== PAGE EXTRACT

This skill captures production-grade Retrieval-Augmented Generation (RAG) patterns for building reliable document search and QA systems. It focuses on chunking, embedding strategy, vector stores, hybrid retrieval, reranking, and continuous evaluation to keep retrieval accurate at scale. Use it to design, diagnose, or validate RAG pipelines with practical trade-offs and failure modes in mind.

How this skill works

The implementation prescribes principled chunking (content-aware, overlapping windows), embedding choices tied to chunk semantics, and storage in vector databases with metadata for fast filtering. Retrieval combines dense vector search with sparse signals for recall, followed by reranking to prioritize precision. Continuous monitoring and validation are built in to detect drift, stale embeddings, and retrieval decay.

When to use it

  • Building document QA or semantic search over large, heterogeneous corpora
  • When naive chunk-and-embed leads to low precision or hallucinations
  • Scaling to millions of queries or terabytes of content
  • When you need reproducible retrieval quality and explainability
  • To benchmark trade-offs between caching and live retrieval

Best practices

  • Chunk by semantic boundaries, include small overlaps, and keep chunks coherent to preserve context
  • Use hybrid retrieval: combine sparse (BM25) for recall and dense vectors for semantic match
  • Rerank top candidates with a cross-encoder or lightweight scoring model before feeding the LLM
  • Version embeddings and run continuous validation to detect silent quality degradation
  • Prefer metadata filters and provenance tracking to reduce hallucination risk

Example use cases

  • Customer support: semantic search over knowledge bases with reranked answers to reduce incorrect responses
  • Legal and compliance: precise retrieval across contracts using hybrid search and strict filtering
  • Product documentation: scalable document QA that maintains context with smart chunking
  • Search augmentation: blend vector results with keyword matches to improve recall
  • Analytics: evaluate retrieval impact on end-to-end LLM answer quality with A/B tests

FAQ

Is RAG always the right choice?

====
== DATA PROVIDED

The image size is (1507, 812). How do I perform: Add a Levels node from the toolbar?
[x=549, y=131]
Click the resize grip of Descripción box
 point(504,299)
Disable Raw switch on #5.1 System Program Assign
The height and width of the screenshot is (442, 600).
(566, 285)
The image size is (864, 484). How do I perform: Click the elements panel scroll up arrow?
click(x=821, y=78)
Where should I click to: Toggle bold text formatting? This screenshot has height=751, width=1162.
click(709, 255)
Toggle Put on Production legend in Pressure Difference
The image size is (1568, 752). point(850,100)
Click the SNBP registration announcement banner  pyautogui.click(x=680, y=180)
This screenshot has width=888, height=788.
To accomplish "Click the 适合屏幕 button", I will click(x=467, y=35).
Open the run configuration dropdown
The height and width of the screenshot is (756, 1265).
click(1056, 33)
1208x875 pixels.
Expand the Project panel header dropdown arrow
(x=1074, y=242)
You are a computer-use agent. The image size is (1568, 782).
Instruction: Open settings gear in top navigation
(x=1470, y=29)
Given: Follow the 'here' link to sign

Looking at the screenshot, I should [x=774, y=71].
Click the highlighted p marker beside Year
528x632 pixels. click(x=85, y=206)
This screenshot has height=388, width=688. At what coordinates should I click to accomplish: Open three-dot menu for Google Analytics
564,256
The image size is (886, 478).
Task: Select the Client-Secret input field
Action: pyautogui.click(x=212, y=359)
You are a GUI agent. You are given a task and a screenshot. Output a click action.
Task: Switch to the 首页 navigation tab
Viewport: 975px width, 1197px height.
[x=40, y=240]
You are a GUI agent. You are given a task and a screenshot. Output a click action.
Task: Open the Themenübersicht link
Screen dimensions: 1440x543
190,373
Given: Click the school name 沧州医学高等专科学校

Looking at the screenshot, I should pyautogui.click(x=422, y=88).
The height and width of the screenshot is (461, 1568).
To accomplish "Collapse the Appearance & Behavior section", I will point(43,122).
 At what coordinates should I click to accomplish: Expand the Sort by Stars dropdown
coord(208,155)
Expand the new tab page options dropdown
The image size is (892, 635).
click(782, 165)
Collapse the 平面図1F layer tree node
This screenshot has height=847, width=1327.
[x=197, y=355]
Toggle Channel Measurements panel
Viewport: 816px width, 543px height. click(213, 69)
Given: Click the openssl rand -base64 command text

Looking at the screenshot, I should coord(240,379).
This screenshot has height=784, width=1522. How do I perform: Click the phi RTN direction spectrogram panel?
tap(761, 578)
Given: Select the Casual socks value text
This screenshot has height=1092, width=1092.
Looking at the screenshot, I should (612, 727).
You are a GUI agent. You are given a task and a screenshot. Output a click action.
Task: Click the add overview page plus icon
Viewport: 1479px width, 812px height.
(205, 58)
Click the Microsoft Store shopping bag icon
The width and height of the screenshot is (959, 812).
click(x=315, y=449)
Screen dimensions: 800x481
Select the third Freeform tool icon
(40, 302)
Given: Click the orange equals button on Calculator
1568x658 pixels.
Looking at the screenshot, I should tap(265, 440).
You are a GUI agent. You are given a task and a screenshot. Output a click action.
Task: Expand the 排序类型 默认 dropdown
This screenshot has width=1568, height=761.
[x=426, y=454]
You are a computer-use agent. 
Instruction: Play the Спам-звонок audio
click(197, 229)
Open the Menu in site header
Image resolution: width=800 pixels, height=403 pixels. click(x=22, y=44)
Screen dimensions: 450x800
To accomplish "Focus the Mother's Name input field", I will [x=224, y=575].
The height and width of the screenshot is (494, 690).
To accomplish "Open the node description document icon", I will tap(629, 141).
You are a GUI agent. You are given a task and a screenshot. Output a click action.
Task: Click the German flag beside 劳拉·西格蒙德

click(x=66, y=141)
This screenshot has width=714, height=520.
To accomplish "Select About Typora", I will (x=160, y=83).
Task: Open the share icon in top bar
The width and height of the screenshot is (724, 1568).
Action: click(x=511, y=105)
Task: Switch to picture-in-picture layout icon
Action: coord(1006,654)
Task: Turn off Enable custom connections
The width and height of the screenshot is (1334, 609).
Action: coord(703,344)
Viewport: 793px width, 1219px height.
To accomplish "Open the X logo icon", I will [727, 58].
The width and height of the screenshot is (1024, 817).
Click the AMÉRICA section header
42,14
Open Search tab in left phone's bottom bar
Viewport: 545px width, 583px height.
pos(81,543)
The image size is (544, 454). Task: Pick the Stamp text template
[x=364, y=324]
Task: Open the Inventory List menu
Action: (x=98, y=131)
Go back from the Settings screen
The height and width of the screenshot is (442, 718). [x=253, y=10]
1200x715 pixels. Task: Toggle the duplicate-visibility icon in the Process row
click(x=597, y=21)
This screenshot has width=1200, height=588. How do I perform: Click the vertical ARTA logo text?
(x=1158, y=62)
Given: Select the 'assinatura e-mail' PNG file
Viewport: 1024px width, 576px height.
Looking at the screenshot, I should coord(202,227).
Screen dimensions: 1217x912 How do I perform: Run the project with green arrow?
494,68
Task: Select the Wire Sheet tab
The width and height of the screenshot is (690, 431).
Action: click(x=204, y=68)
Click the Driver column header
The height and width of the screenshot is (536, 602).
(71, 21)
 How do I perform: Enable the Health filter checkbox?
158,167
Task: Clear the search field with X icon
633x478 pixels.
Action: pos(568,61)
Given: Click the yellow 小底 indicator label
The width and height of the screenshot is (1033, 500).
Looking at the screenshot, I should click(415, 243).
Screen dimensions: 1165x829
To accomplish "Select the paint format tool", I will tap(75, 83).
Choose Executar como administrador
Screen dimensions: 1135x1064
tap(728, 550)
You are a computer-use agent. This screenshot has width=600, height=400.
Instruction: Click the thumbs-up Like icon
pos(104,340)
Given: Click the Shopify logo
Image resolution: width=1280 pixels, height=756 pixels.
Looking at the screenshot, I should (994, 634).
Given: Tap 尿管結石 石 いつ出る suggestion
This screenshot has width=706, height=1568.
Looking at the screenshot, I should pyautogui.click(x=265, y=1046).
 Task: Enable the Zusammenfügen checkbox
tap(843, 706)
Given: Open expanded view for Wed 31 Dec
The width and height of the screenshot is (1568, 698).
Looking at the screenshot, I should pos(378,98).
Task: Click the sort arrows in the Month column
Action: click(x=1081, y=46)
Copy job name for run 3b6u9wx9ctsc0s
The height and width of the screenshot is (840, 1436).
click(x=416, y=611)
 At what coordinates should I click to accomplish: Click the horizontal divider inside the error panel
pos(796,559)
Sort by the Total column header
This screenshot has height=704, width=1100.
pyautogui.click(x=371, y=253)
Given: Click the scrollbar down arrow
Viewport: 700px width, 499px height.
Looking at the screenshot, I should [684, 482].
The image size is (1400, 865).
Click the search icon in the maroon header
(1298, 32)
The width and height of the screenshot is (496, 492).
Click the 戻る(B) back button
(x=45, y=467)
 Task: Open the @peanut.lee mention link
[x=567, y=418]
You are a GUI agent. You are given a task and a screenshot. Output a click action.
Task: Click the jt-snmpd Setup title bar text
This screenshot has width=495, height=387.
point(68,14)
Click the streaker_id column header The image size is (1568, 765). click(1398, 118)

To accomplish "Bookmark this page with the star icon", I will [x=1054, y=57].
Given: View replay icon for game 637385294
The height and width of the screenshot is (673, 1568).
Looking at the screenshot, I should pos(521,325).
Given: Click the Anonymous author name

====

• [WORK INSTRUCTIONS]:
1. Echo the passage of the RAG skill overview from "This skill captures" up to and including "and retrieval decay.".
2. According to the RAG skill overview, what should be used to rerank top candidates before they are passed to the LLM?
3. List every area named under "Example use cases" in the RAG skill overview.
The items bear no relation to the RAG skill overview.

• [TASK RESPONSES]:
1.
This skill captures production-grade Retrieval-Augmented Generation (RAG) patterns for building reliable document search and QA systems. It focuses on chunking, embedding strategy, vector stores, hybrid retrieval, reranking, and continuous evaluation to keep retrieval accurate at scale. Use it to design, diagnose, or validate RAG pipelines with practical trade-offs and failure modes in mind.

How this skill works

The implementation prescribes principled chunking (content-aware, overlapping windows), embedding choices tied to chunk semantics, and storage in vector databases with metadata for fast filtering. Retrieval combines dense vector search with sparse signals for recall, followed by reranking to prioritize precision. Continuous monitoring and validation are built in to detect drift, stale embeddings, and retrieval decay.

2. A cross-encoder or a lightweight scoring model.

3.
Customer support
Legal and compliance
Product documentation
Search augmentation
Analytics